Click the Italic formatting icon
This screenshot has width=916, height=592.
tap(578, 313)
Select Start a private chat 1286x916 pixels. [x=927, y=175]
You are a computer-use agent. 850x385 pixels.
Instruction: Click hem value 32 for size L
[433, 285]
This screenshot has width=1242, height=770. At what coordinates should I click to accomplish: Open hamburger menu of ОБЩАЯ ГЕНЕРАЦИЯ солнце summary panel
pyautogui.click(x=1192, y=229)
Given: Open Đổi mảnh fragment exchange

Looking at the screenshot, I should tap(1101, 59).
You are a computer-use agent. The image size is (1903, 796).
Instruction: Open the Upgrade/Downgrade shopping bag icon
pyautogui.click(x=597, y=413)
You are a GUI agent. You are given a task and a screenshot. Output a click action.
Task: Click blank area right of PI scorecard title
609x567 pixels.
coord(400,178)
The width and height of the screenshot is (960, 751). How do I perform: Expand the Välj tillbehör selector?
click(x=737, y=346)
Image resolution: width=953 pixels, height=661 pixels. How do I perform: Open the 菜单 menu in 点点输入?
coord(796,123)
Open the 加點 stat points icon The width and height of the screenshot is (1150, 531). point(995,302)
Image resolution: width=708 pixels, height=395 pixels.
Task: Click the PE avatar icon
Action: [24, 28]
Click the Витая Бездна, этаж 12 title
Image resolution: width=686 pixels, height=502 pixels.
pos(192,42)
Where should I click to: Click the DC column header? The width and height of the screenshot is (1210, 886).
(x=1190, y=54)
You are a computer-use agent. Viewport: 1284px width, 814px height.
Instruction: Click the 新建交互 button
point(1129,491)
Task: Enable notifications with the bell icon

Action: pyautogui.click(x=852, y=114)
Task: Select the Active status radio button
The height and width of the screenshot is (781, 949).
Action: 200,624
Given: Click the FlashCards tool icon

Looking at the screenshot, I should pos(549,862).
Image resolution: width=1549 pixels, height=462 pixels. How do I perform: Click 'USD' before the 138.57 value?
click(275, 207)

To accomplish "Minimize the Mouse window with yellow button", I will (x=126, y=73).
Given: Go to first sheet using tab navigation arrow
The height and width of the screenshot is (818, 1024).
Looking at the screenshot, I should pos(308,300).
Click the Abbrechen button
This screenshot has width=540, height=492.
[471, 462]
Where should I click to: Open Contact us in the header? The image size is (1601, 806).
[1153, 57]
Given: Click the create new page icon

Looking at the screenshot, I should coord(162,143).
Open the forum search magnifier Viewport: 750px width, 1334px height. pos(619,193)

* * * * * * * * *

What needs to be done:
The line containing "You are a GUI" marks the end: copy exactly every line from the top of the data above down to it, that line included.

Your solution:
Click the Italic formatting icon
This screenshot has width=916, height=592.
tap(578, 313)
Select Start a private chat 1286x916 pixels. [x=927, y=175]
You are a computer-use agent. 850x385 pixels.
Instruction: Click hem value 32 for size L
[433, 285]
This screenshot has width=1242, height=770. At what coordinates should I click to accomplish: Open hamburger menu of ОБЩАЯ ГЕНЕРАЦИЯ солнце summary panel
pyautogui.click(x=1192, y=229)
Given: Open Đổi mảnh fragment exchange

Looking at the screenshot, I should tap(1101, 59).
You are a computer-use agent. The image size is (1903, 796).
Instruction: Open the Upgrade/Downgrade shopping bag icon
pyautogui.click(x=597, y=413)
You are a GUI agent. You are given a task and a screenshot. Output a click action.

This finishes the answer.